Tiffany muntah sampai air matanya mengalir, ia jongkok perlahan-lahan, menutupi mukanya, air matanya jatuh setetes demi setetes. Ternyata setidakrela apapun ia melepaskan hubungan mereka, mereka tetap tidak akan pernah bisa kembali pada masa-masa bahagia lima tahun yang lalu.

Tiffany pun bangkit berdiri, mengusap air matanya, dan berkata dengan tegas, "William, kita sudah tidak mungkin kembali seperti dulu lagi, tanda tangan saja."

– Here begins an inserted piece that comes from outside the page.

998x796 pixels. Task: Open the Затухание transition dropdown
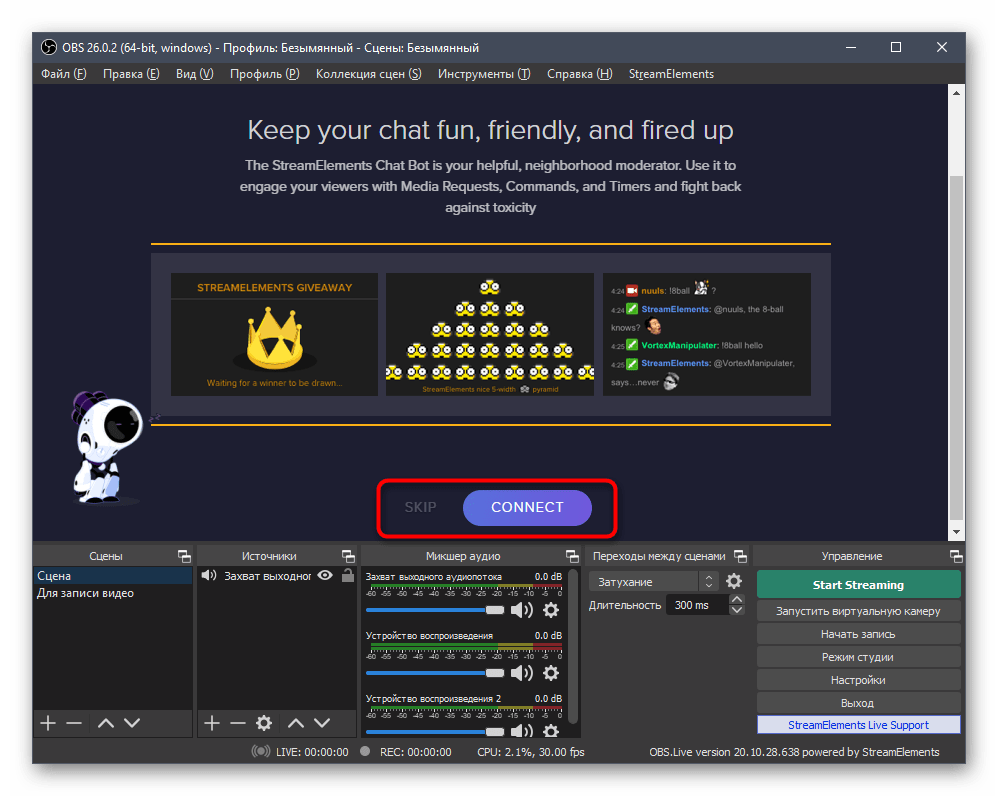653,581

Kedua kaki William gemetaran, ia terjatuh mundur ke belakang beberapa langkah dan berkata, "Tidak, aku tidak akan tanda tangan, jangan harap aku akan tanda tangan."

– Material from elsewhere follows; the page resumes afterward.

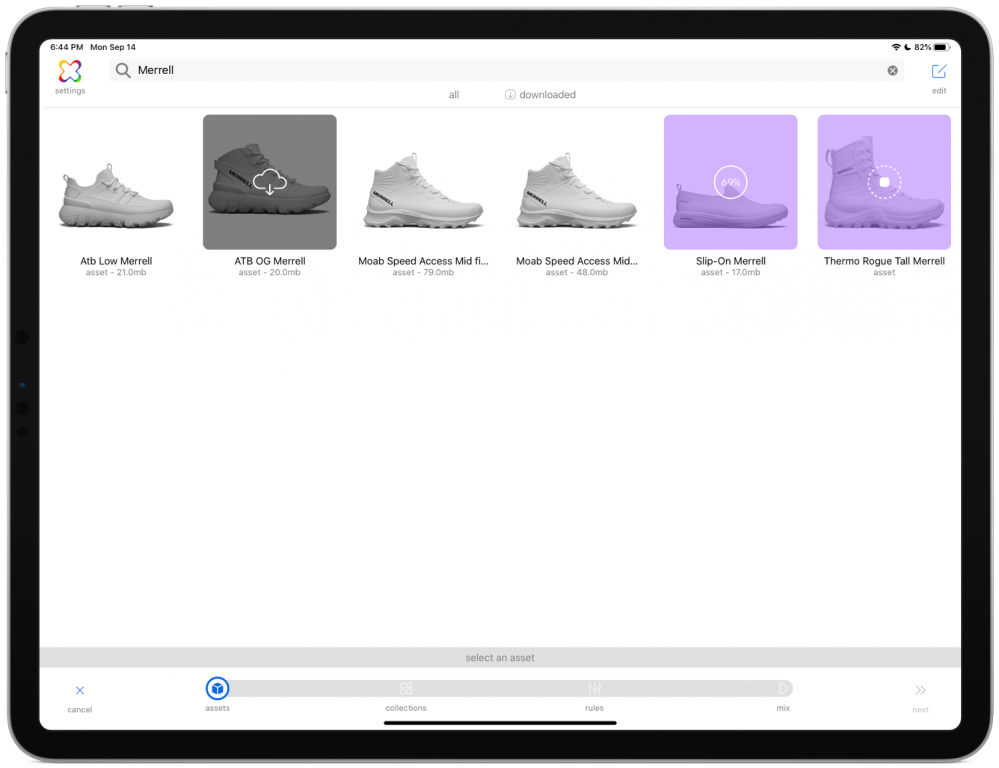Select the assets step cube icon
Screen dimensions: 999x768
click(217, 688)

"William, kalau kau tidak mau tanda tangan, kita langsung bertemu saja di pengadilan, kalau sampai pengadilan tahu kita tidak berhubungan suami istri selama lima tahun menikah ini, hakim juga akan memutuskan kita untuk bercerai." Tiffany menenangkan dirinya dan menatap William, hatinya terasa sangat sakit, ternyata hal yang paling ia benci dulu, kini bisa menjadi bukti terpenting untuk perceraian mereka, kehidupan ini benar-benar ironis sekali.

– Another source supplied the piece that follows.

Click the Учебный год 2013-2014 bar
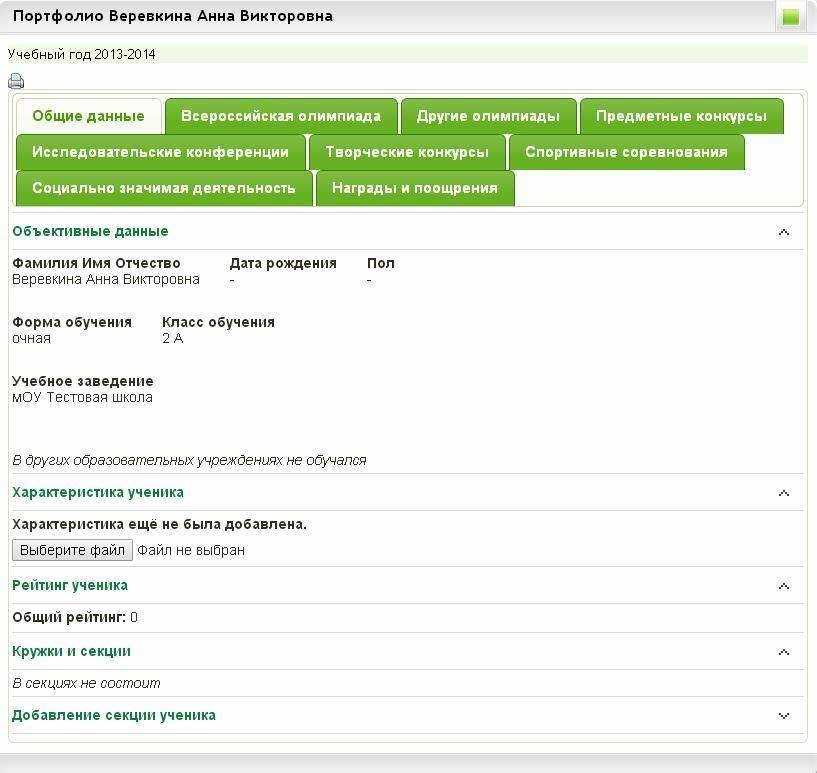This screenshot has width=817, height=773. pos(82,54)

"Tiffany, kau cari mati ya!" William kehilangan akal sehatnya, ia memandangi Tiffany dengan ganas, seperti hendak menyobek-nyobek tubuh wanita yang ada di hadapannya itu.

Tubuh dan hati Tiffany sangat lelah, tak lama, ia pun berjalan masuk ke dalam gedung kantornya. William tidak akan pernah mengerti, demi mencintai dirinya, apa saja yang sudah ia dapatkan selama ini. Kalau ia ingin dirinya terus hidup dengan tenang, ia harus bercerai dan memulai kehidupan yang bari.

Tiffany kembali ke kantornya, suasana di kantornya titu terasa aneh, namun ia tak ingin menghiraukannya, ia langsung berjalan ke ruangannya, lalu meletakkan tasnya di atas meja. Di atas meja terpapar sebuah koran, judul headline koran itu sangatlah jelas.

"Tuan Muda Tang Diam-Diam Menemani Istrinya Ke Rumah Sakit Kandungan, Kabar Baik Akan Segera Tiba."

Tiffany tercengang, pandangan matanya tertuju pada foto di bawah headline itu, di dalam foto itu terlihat William sedang mendekap seorang wanita masuk ke dalam rumah sakit kandungan dengan sangat hati-hati, wanita itu mengenakan topi, yang terfoto hanya bagian belakangnya saja.

Setidakjelas apapun foto itu, Tiffany tetap bisa mengenali bayangan punggung itu, wanita itu tak lain adalah Lindsey. Tiba-tiba- ia pun merasa sikap William di bawah tadi sungguh sangat menggelikan. William benar-benar hebat, hampir saja Tiffany berpikir bahwa dirinya adalah orang yang sangat penting di hati William.

Di saat bersamaan, sebuah koran yang sama persis juga terpapar di atas meja Taylor.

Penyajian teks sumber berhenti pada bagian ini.